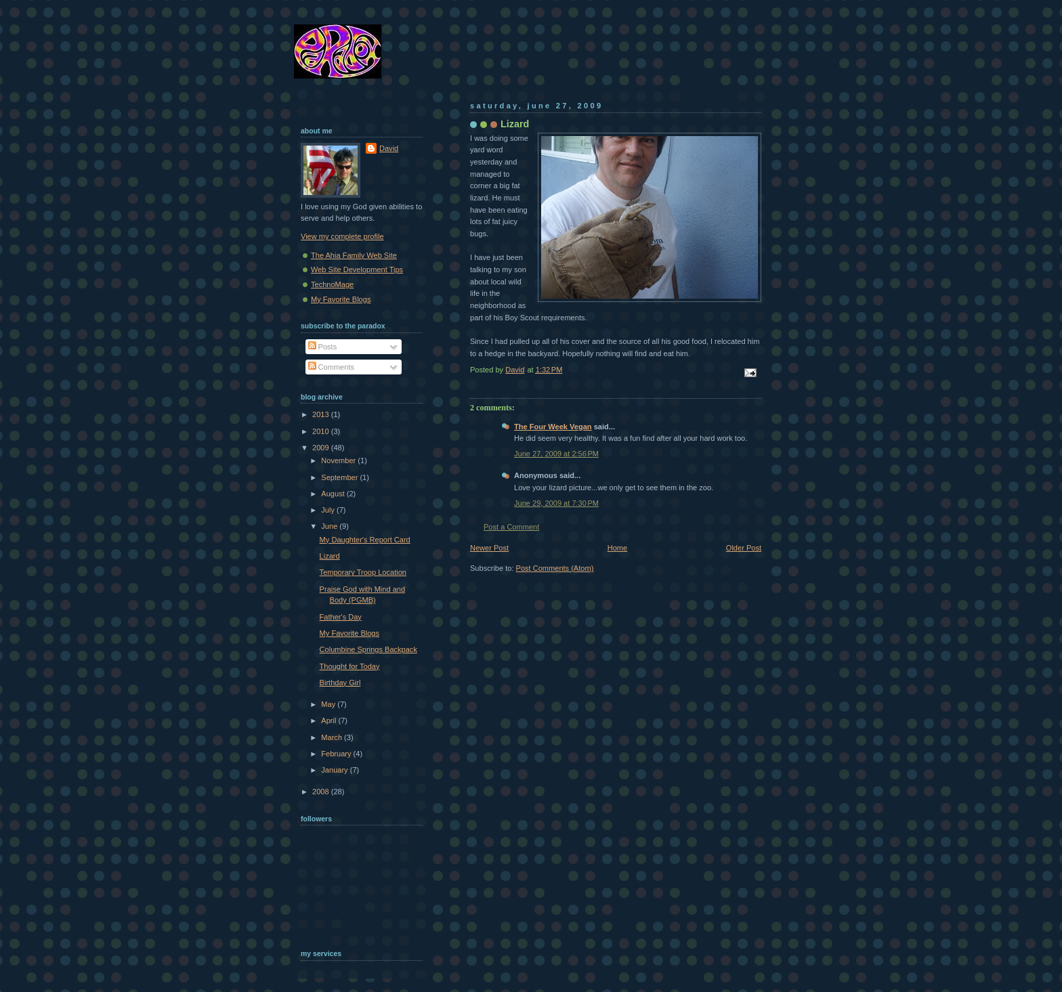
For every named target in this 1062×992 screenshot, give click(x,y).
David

==

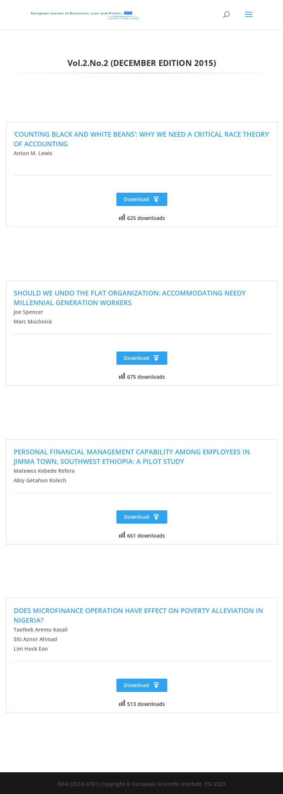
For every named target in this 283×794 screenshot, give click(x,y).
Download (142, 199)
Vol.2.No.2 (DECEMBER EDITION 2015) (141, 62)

Required task ::
Pick out each line in the items above that contains the word "named", and copy those lines.

Task solution ::
For every named target in this 1062×992 screenshot, give click(x,y).
For every named target in this 283×794 screenshot, give click(x,y).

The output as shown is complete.